Social Security Disability – This long-standing entitlement program distributes financial resources to those unable to work. Benefits may be temporary or permanent, depending upon the severity and duration of the limitation. Although cerebral palsy cannot be cured, many diagnosed with the disorder lead productive work lives without long-term government assistance. SSDI benefits do furnish a safety net, however, disbursing needed funds to individuals able to verify:
- Condition is expected to last at least one year
- Social Security payments have previously been made by applicant or guardian (within the past 10 years)
- Disorder prevents Substantial Gainful Activity (SGA)
- Other eligibility requirements…
Supplemental Security Income (SSI) – This supplemental program provides financial resources for disabled and elderly individuals with little or no income. The benefit is funded by general U.S. tax revenues, providing cash for fundamental needs like clothing, shelter and meals.

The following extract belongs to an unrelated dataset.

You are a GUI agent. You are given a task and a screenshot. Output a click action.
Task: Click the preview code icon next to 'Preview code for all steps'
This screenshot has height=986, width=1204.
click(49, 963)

In order to receive SSI payments, applicants must:
- Demonstrate physical or cognitive limitations
- Be a U.S. Citizen
- Show evidence of limited financial resources
- Anticipate disability to last at least 12 months
- Meet all other eligibility requirements…
Individuals with Disabilities Education Act (IDEA) – This federal initiative guarantees certain rights to children and young adults with disabilities, including those diagnosed with cerebral palsy. Under Part C of the program, families of developmentally affected children 2 and younger receive early intervention services, laying the groundwork for success in education.
IDEA’s Part B addresses the needs of children and young adults ages 3-21, providing special education and related services for cerebral palsy patients and others needing developmental assistance.
Medicaid and Children’s Health Insurance Program – Medicaid provides affordable health services for families with low incomes. The sweeping program is frequently applied to cover costs related to cerebral palsy, including Early and Frequent Diagnostic, Screening, and Treatment (EPDST) services.
The government agency also helps administer the Children’s Health Insurance Program, aimed at furnishing comprehensive benefits for children in all 50 states. The federal initiative is managed at the state level, so benefits vary from region to region, typically covering:
- Lab and Emergency Services
- Other medical necessities…
Legal Compensation – Additional financial relief may be available under certain circumstances, providing payments for some individuals diagnosed with cerebral palsy. Injury leading to CP, which could have been prevented, for example, may entitle the patient to compensation. If you believe that this may have been what lead to your child’s cerebral palsy diagnosis, you should reach out to a cerebral palsy lawyer.
These essential resources provide information, guidance and financial help for families facing cerebral palsy.